As head of Columbia Records in the 1960s, Davis signed many of the era’s important stars, including Janis Joplin. Then, with Arista and J Records, he signed Patti Smith and redesigned the careers of The Kinks and The Grateful Dead. He made Whitney Houston into a megastar and certainly was involved in hip-hop going mainstream.

Growing up Jewish in Brooklyn during the 1930s, and going through New York University and Harvard Law School, Davis is the ultimate blend of street cat and corporate lion. Practicing law bored him until Columbia made him legal counsel, which became a steppingstone toward running the label. Fired after accusations of expense account anomalies in 1973, he founded Arista. J Records came in 2000 and in 2005 merged with Arista, capturing both proven artists and others that come spinning off “American Idol.”

From Barry Manilow and Kenny G to Rod Stewart and Kelly Clarkson, from Aretha Franklin to Alicia Keys, Davis has proven his instinctual ability to fill the charts with hit-makers. His groundbreaking work with The Dead, Joplin, Smith and Springsteen—to cite essential core artists with whom he painstakingly worked to develop artistry as well as longevity in an otherwise disposable pop venue—is where The Soundtrack of My Life becomes much more than the story of one man’s irrefutably immense career.

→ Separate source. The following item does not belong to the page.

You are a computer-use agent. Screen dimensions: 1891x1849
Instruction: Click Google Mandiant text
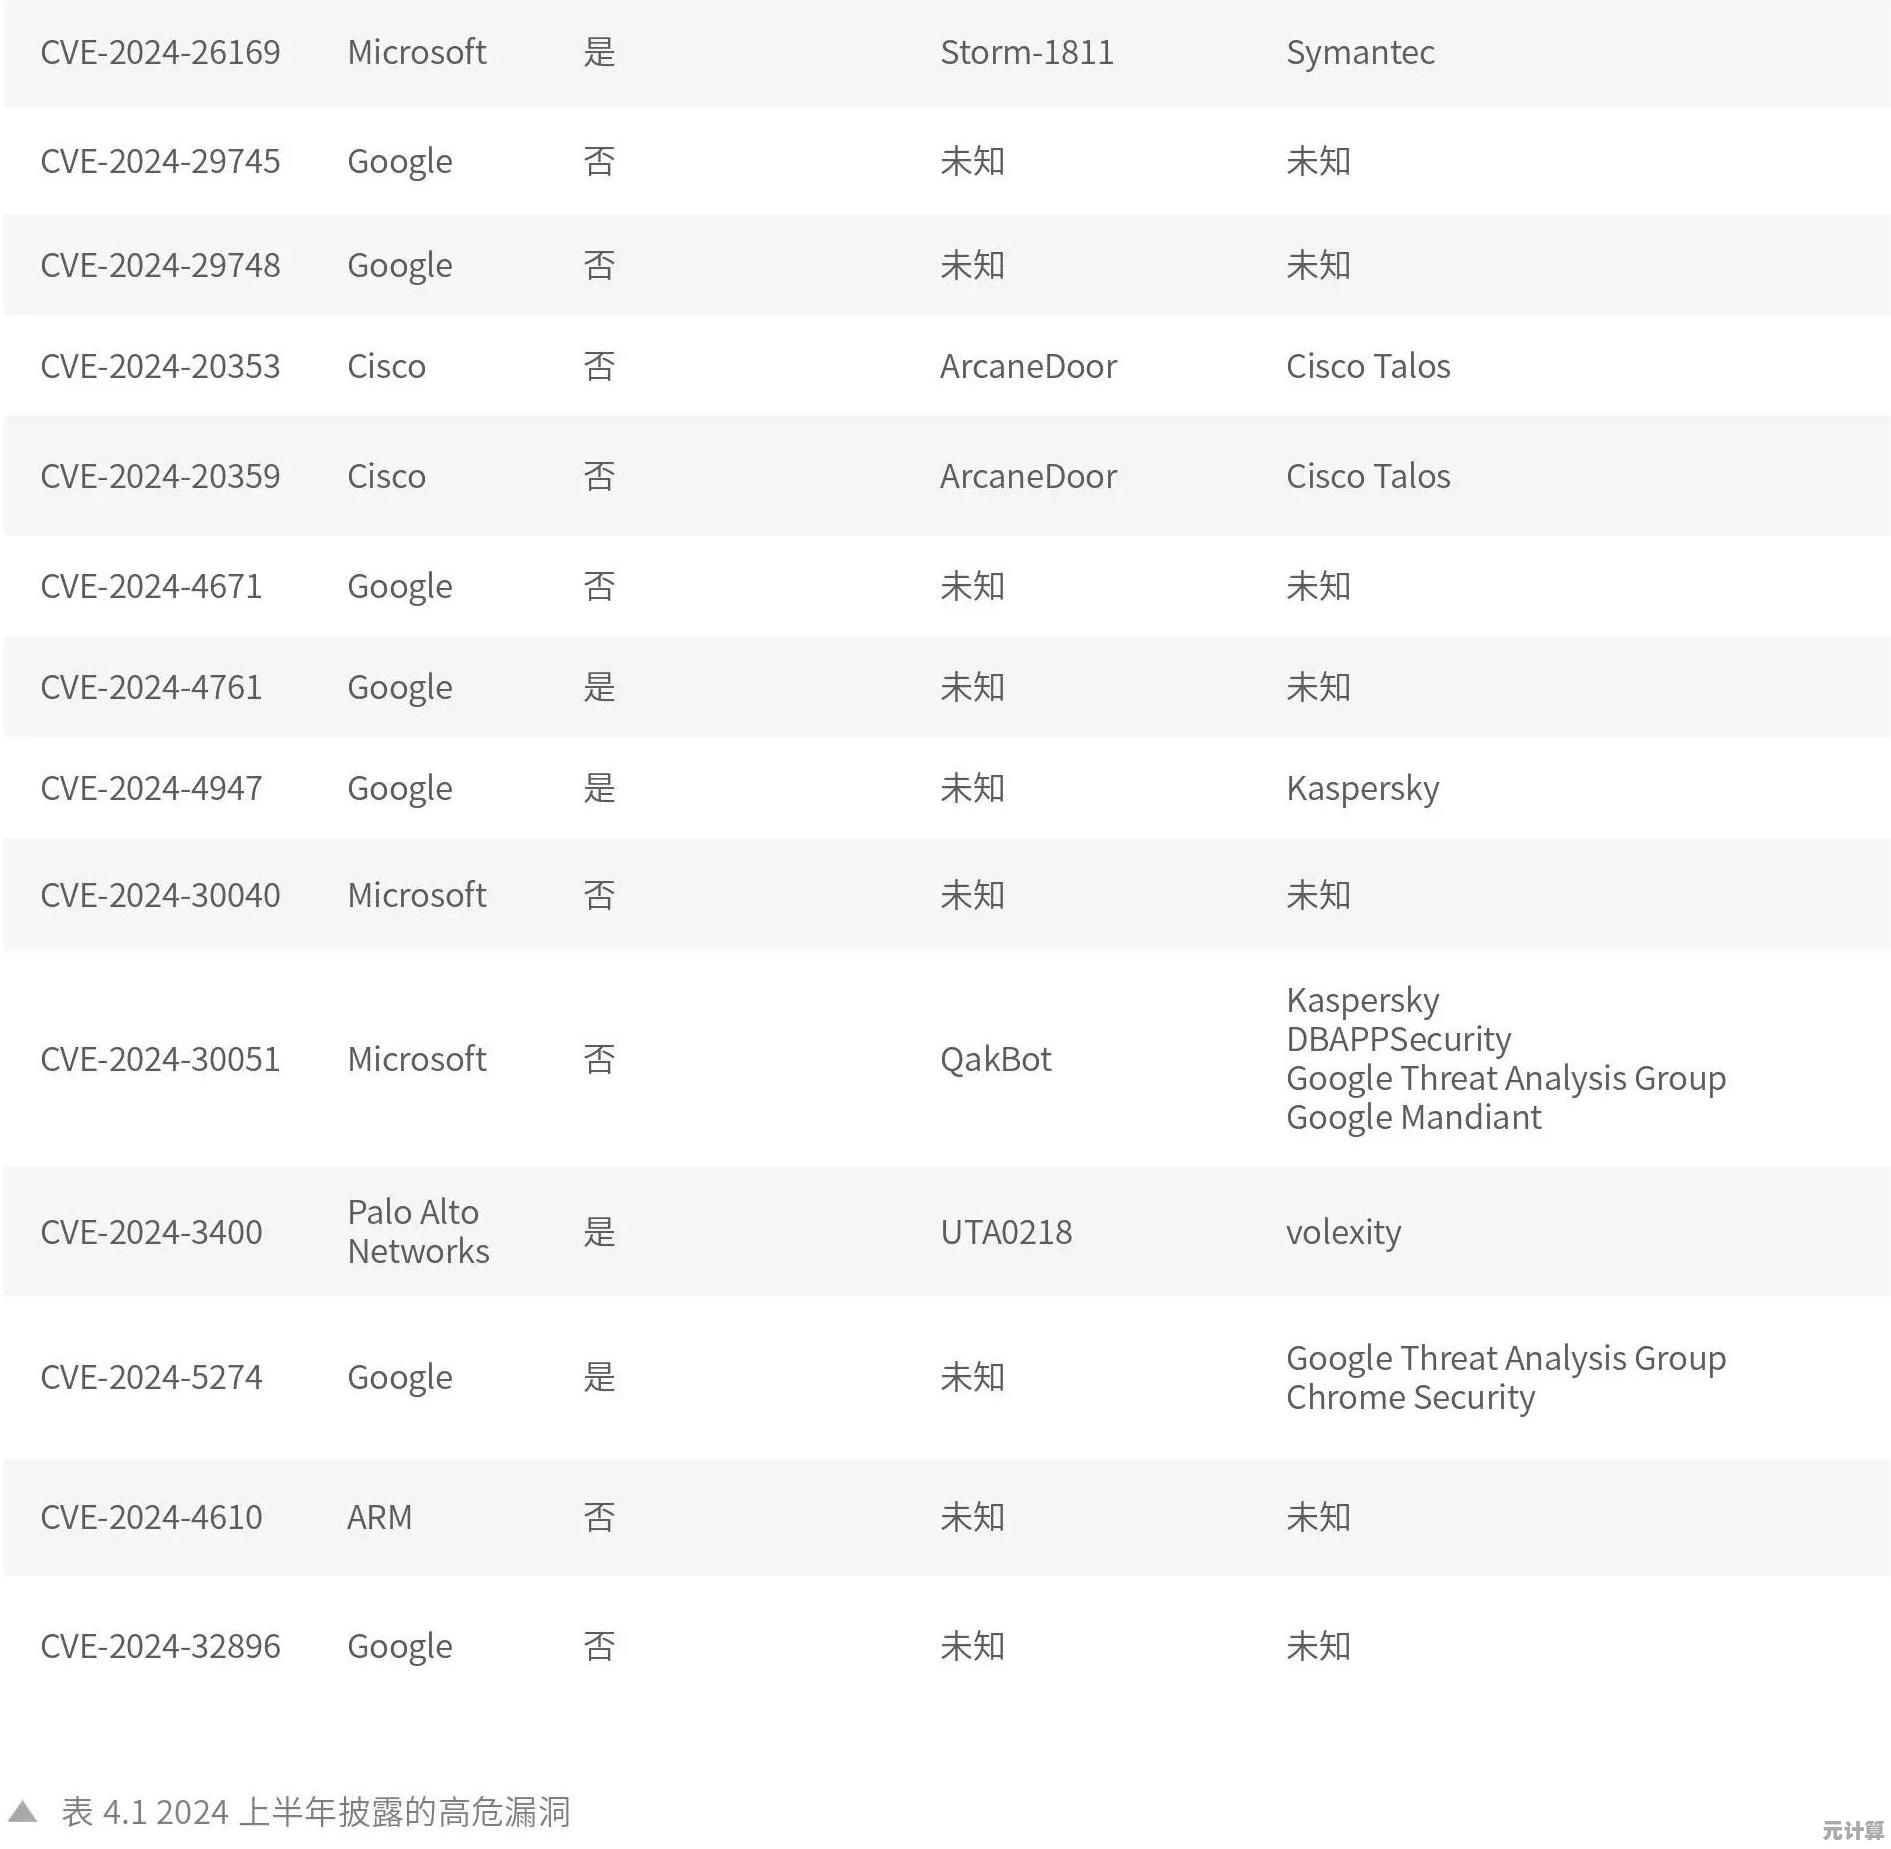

A natural educator, Davis elegantly defines differences between rock and pop, counterculture and mass appeal, while realizing that music outside the mainstream can ultimately find larger audiences. He shows no elitism, but keeps a clear line drawn between the fine art capabilities of rock music and the flimsy but endearing capabilities of pop.

Being solidly in the music business, he is of course going to profit at both ends of the sonic spectrum. But Davis clearly appreciates the cultural importance of, say, Patti Smith and Bruce Springsteen, versus the mutability of Barry Manilow and Kelly Clarkson.

The Soundtrack Of My Life contains little about Davis’ personal life. If anything, it contains sincere revelations relating more to the human condition than business gossip, and for this we come to respect this dedicated, erudite hustler whose legacy is that of both art curator and hit-maker.